***** Extrait de page *****

Beaucoup d’urbanistes et
d’élus réfléchissent pour faire de nos villes des lieux agréables à vivre,
beaux, aérés, qui favorisent le « vivre-ensemble » comme on se plaît
à le dire de nos jours. Nous savons que ce sont là des questions difficiles et
des équilibres précaires. Mais pourtant essentiels. Et nous le percevons
d’autant mieux que nous vivons en ville. Saint Jean, lui, n’est pas un
urbaniste. Il n’imagine pas une « cité idéale ». Il a une vision et
cela est tout différent. La ville qu’il nous décrit arrive au terme de
l’Apocalypse, au moment où l’on tend à dire : « enfin ! ».
Enfin le combat s’achève ; le royaume de Dieu s’installe avec « un
ciel nouveau et une terre nouvelle ». C’est donc le terme de l’histoire
qui nous découvrons ici.
La particularité de cette
ville, qui annonce ce que nous découvrirons un jour à la consommation des
temps, est bien que son éclat ne vient pas d’une source extérieure, mais de son
cœur qui est le Seigneur. Nos églises, qui se voudraient une préfiguration de
cette Jérusalem céleste, reçoivent du soleil leur lumière qui fait chatoyer les
vitraux et transfigurer l’intérieur. Par contre nous sommes appelés,
nous-mêmes, à refléter la lumière intérieure qui est la nôtre. Et c’est pour
cela que nous sommes, de l’Eglise, les « pierres vivantes ».

***** Entrées fournies *****

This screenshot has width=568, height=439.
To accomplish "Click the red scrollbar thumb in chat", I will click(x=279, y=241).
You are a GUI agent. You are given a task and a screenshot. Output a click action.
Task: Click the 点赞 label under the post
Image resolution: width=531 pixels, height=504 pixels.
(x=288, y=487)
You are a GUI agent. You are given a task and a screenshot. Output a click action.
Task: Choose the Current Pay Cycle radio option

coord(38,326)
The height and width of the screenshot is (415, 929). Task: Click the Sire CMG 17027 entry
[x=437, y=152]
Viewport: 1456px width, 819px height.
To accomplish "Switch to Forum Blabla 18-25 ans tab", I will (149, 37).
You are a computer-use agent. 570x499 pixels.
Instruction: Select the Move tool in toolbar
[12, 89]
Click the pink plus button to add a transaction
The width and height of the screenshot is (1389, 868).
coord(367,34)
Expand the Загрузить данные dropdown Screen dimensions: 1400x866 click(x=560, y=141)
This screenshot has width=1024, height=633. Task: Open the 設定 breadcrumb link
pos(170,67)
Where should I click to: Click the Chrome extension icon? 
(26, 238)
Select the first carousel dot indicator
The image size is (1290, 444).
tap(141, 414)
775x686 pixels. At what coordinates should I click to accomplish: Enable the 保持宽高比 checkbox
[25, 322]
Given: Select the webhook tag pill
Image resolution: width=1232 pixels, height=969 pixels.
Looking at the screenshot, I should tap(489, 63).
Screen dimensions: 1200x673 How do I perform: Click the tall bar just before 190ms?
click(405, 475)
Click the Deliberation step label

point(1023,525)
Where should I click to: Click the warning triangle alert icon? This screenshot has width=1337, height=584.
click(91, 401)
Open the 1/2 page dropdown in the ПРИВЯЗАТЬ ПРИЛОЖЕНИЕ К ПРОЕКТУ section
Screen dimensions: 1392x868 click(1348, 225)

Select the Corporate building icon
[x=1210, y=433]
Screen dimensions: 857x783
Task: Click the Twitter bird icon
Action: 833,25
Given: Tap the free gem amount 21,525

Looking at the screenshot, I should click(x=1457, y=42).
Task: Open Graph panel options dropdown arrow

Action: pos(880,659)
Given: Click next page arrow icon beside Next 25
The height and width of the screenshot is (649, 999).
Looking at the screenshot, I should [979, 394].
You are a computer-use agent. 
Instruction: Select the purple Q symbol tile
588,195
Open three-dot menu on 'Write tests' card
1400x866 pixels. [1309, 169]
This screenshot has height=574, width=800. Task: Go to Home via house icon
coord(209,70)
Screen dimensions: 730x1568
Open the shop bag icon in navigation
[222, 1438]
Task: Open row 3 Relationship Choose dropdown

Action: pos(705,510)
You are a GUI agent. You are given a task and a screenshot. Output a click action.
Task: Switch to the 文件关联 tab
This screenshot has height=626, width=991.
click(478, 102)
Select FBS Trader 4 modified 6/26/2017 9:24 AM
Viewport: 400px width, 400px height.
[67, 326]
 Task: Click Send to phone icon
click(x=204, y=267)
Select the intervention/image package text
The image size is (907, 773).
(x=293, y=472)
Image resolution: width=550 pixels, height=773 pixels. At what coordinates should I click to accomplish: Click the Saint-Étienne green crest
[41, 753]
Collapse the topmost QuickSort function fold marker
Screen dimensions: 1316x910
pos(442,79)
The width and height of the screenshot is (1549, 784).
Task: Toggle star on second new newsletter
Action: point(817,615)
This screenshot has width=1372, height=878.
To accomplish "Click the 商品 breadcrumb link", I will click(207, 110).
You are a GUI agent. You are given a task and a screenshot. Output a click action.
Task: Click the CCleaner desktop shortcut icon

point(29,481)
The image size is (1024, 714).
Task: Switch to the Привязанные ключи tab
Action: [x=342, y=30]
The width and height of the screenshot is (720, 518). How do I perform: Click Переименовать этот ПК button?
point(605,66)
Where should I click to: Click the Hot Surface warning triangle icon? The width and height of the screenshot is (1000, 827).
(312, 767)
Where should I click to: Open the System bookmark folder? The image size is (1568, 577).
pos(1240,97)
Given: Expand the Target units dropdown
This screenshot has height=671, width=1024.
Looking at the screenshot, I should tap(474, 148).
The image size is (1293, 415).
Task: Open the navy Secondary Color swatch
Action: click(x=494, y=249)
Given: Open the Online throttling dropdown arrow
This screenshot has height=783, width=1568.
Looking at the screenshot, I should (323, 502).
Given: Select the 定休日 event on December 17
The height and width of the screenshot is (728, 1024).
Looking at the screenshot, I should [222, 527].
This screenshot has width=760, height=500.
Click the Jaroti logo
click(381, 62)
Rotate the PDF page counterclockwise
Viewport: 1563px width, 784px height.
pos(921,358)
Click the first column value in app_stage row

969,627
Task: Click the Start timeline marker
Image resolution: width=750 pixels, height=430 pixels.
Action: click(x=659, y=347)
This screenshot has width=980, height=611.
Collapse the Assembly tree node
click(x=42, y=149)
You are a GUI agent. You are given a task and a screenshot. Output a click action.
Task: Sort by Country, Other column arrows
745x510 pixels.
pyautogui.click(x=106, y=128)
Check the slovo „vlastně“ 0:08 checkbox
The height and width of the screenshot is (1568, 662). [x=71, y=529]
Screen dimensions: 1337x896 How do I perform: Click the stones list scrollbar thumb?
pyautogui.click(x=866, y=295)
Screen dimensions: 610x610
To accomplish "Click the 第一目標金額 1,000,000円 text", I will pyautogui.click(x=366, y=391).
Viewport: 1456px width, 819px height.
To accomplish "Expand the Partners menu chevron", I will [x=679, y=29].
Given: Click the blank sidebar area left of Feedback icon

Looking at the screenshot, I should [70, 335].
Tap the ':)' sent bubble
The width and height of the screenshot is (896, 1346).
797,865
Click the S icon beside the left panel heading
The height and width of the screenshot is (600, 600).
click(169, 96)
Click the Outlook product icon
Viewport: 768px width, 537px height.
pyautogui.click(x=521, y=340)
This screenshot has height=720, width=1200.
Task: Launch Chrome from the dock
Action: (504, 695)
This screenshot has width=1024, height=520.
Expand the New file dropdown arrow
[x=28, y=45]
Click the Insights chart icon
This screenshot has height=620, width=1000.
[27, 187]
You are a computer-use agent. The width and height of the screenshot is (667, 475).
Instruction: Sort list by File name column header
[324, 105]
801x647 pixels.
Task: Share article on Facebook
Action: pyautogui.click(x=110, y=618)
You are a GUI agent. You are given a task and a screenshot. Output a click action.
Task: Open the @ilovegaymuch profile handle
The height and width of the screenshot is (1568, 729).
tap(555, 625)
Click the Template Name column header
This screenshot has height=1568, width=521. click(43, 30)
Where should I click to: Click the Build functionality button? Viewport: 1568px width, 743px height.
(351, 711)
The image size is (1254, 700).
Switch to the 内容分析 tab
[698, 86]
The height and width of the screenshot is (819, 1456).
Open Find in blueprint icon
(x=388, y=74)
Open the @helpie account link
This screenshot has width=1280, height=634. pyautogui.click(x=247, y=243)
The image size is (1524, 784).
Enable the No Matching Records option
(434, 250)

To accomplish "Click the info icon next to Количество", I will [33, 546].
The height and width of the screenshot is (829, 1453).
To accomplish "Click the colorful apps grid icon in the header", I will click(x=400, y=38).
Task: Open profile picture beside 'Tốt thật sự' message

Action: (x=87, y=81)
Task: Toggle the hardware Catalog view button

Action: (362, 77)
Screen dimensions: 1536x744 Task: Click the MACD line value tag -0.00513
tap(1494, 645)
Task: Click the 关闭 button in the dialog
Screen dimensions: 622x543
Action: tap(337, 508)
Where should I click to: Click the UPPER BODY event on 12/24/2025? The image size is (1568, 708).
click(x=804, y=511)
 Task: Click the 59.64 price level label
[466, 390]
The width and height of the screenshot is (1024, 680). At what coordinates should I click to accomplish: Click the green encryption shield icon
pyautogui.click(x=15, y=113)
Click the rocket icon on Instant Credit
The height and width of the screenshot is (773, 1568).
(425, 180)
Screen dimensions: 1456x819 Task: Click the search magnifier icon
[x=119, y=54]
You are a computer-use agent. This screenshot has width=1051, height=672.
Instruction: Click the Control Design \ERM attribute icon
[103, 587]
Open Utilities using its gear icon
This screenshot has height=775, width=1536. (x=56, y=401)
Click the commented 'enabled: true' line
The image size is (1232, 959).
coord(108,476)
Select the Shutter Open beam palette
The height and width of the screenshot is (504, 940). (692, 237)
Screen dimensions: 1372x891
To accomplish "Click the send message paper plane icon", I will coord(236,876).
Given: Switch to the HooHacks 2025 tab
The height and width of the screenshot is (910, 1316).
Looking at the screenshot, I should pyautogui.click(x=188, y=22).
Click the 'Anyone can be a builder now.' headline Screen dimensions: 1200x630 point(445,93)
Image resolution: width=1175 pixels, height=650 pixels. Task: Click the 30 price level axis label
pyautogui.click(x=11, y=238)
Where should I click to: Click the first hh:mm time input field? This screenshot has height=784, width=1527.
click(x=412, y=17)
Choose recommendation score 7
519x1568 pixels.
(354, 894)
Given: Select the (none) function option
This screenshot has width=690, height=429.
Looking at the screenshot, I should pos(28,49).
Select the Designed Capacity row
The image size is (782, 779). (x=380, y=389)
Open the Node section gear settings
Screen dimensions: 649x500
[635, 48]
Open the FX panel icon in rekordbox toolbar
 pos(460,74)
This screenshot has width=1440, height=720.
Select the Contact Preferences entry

*****

[Consigne]: Dans l’extrait sur la ville de l’Apocalypse, remplacez « combat » par « conflit » et recopiez tout le passage depuis « Beaucoup d’urbanistes et » jusqu’à « nous découvrons ici. ». Les enregistrements forment un matériau distinct du texte.

[Tâche accomplie]:
Beaucoup d’urbanistes et
d’élus réfléchissent pour faire de nos villes des lieux agréables à vivre,
beaux, aérés, qui favorisent le « vivre-ensemble » comme on se plaît
à le dire de nos jours. Nous savons que ce sont là des questions difficiles et
des équilibres précaires. Mais pourtant essentiels. Et nous le percevons
d’autant mieux que nous vivons en ville. Saint Jean, lui, n’est pas un
urbaniste. Il n’imagine pas une « cité idéale ». Il a une vision et
cela est tout différent. La ville qu’il nous décrit arrive au terme de
l’Apocalypse, au moment où l’on tend à dire : « enfin ! ».
Enfin le conflit s’achève ; le royaume de Dieu s’installe avec « un
ciel nouveau et une terre nouvelle ». C’est donc le terme de l’histoire
qui nous découvrons ici.